-- DATA FOR THE TASK follows --

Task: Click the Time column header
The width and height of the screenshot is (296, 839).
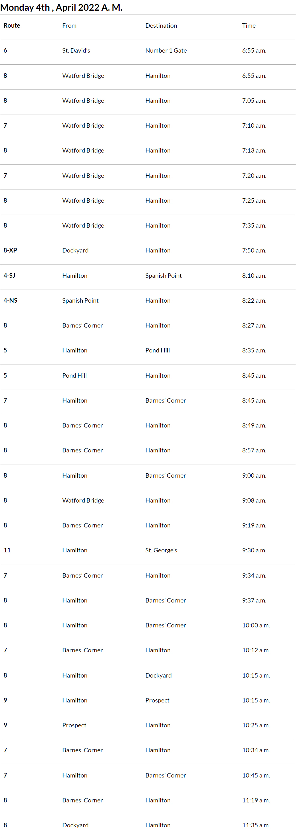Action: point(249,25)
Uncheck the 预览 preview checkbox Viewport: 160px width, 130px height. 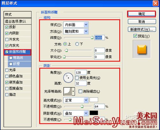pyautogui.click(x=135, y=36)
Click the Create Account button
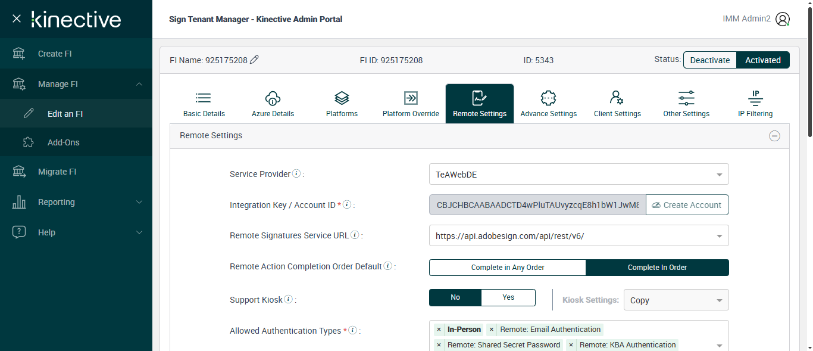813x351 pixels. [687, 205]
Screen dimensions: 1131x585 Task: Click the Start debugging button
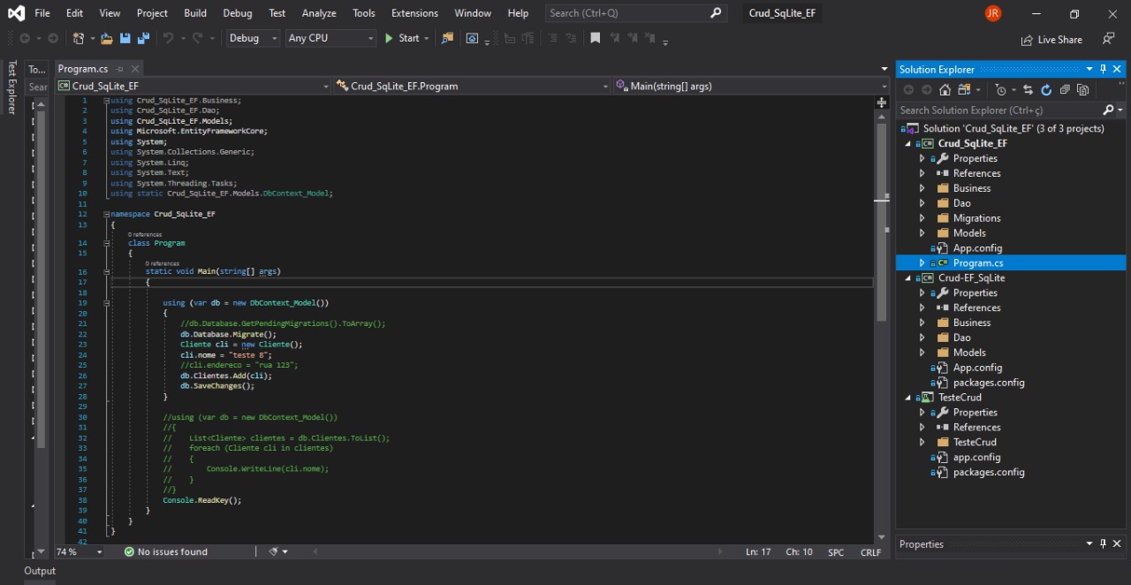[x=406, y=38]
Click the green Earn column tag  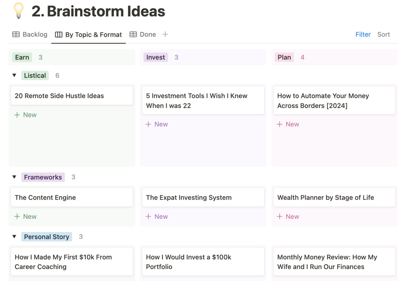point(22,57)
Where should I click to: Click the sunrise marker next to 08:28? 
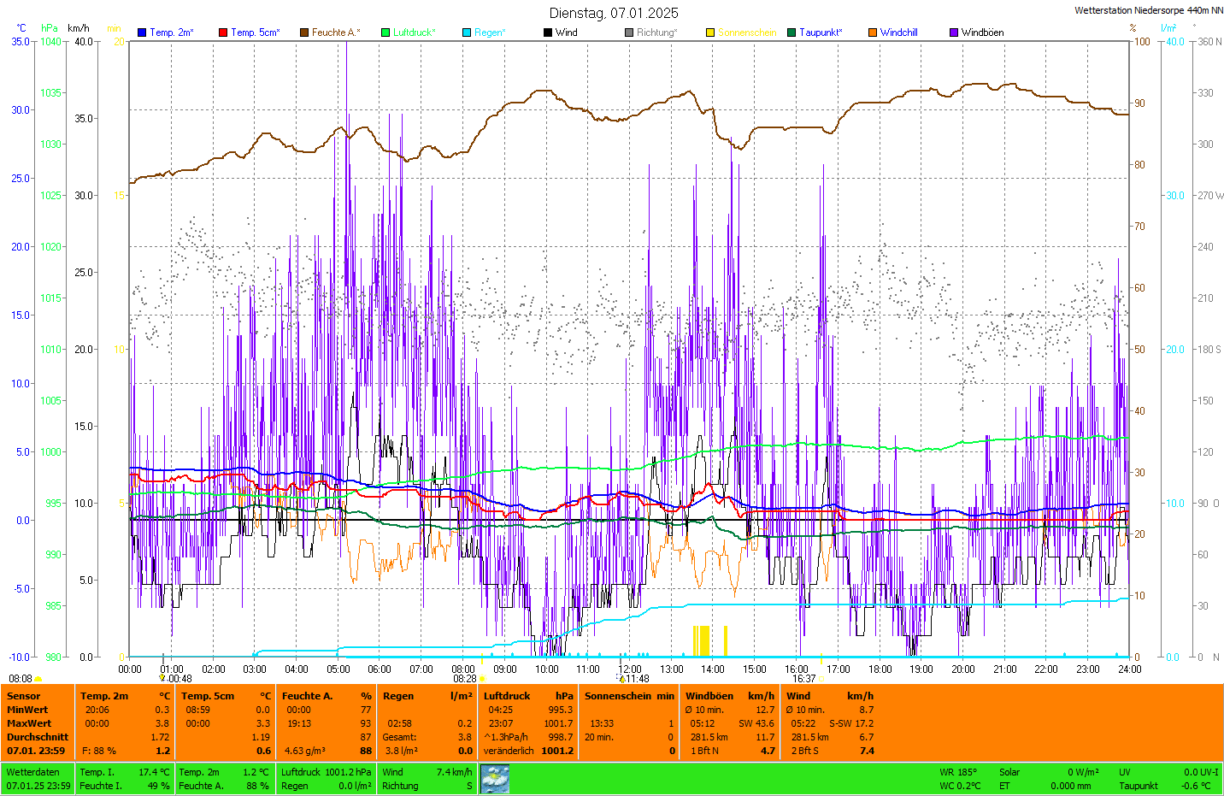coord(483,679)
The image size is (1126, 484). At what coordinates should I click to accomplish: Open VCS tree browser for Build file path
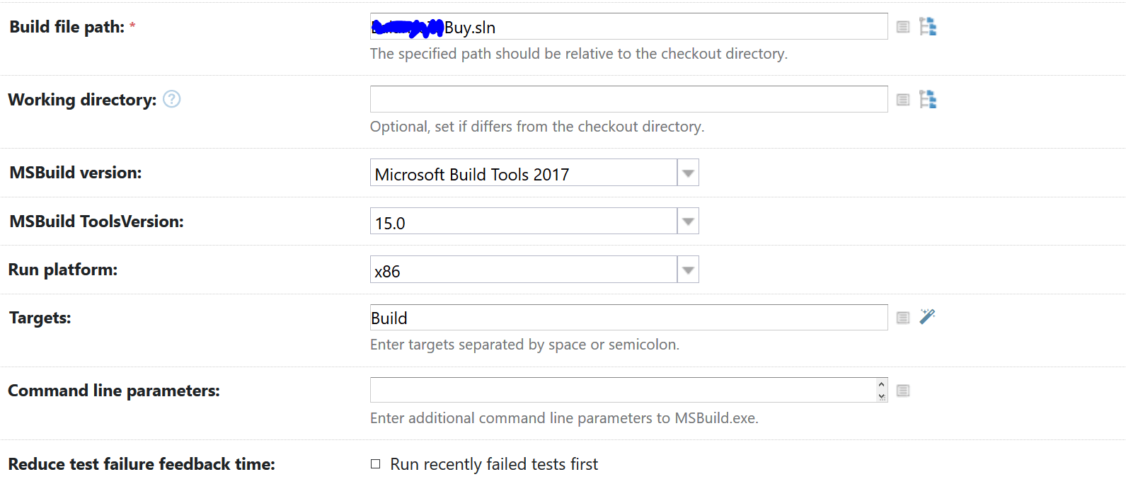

-- DATA FOR THE TASK concluded --

For this exercise, set down exactly the lines that run from the line holding "Where should I" to the last line of the records above; include both end lines and omit pictures.

Where should I click to: Click the sunrise marker next to 08:28? 
coord(483,679)
The image size is (1126, 484). At what coordinates should I click to accomplish: Open VCS tree browser for Build file path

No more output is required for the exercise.